Традиции мамлюков, густо замешанные на нормах шариата, вполне позволяли считать девушку "Аль-Анфаль", военной добычей — попросту говоря, пленницей. Ничто не мешало Дауду распорядиться судьбой Далии по собственному усмотрению, и это не вызвало бы недовольства или кривотолков подчинённых — малый в своём праве, пусть развлекается, раз уж привалила такая удача! Однако он не торопился уложить её в постель, ограничиваясь долгими неспешными беседами, расспросами о прошлой жизни, о планах на будущее. В итоге Далии самой пришлось проявлять инициативу — она-то прекрасно понимала, что по-настоящему новый её покровитель раскроется только в интимной близости, и только тогда можно будет составить о нём окончательное впечатление. Тема с отправкой Далии во Францию с очередным курьером затихла как-то сама собой — Дауд не напоминал, а она сделала вид, что забыла. Для началаследовало разобраться с возможностями, которые открывает её нынешнее положение, и только потом решаться на радикальные перемены.

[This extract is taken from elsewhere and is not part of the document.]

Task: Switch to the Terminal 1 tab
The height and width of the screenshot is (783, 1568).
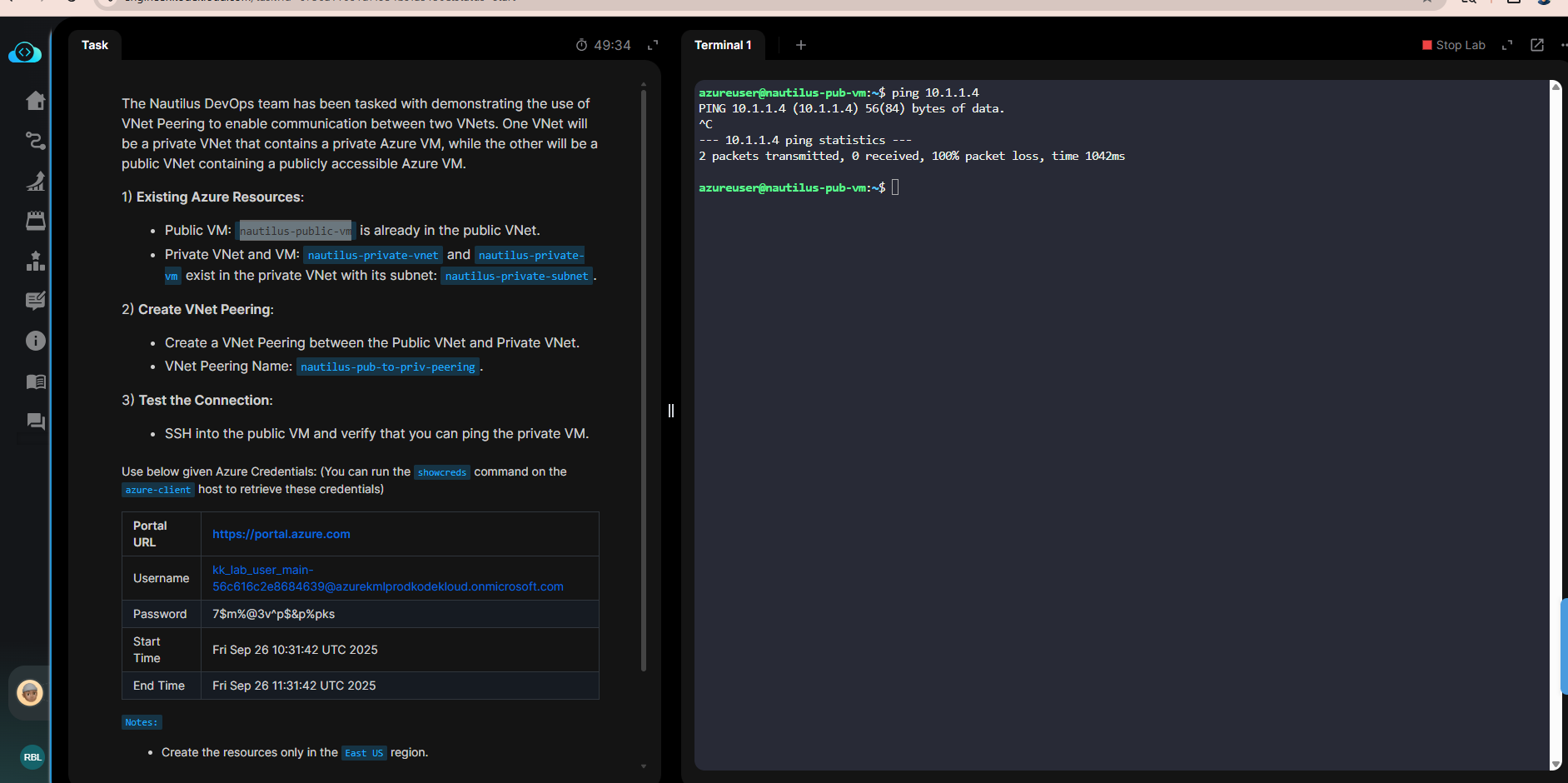Action: tap(723, 45)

А подумать было над чем. Оказавшись в постели Дауда, Далия довольно быстро вытянул из него всю подноготную. К её глубокому удивлению, суровый воин оказался в интимных делах почти новичком, и даже прежний её любовник, злосчастный су-лейтенант смотрелся на его фоне сущим ловеласом. Видимо, строгий, почти аскетический образ жизни, который Дауд вёл до сих пор, подражая великим витязям прошлого, не оставлял ему времени на приключения на стороне. Подобной неопытностью грех было не воспользоваться. Далия и воспользовалась; многоопытная во всех видах любовных игр, она знала, как польстить мужскому самолюбию, умела управлять партнёром в постели так, что он и сам этого не замечал, знала, когда надо прикинуться слабой, беспомощной жертвой — а когда яростной тигрицей. И очень быстро превратила Дауда в восторженного поклонника, мальчишку, готового целовать ноги возлюбленной.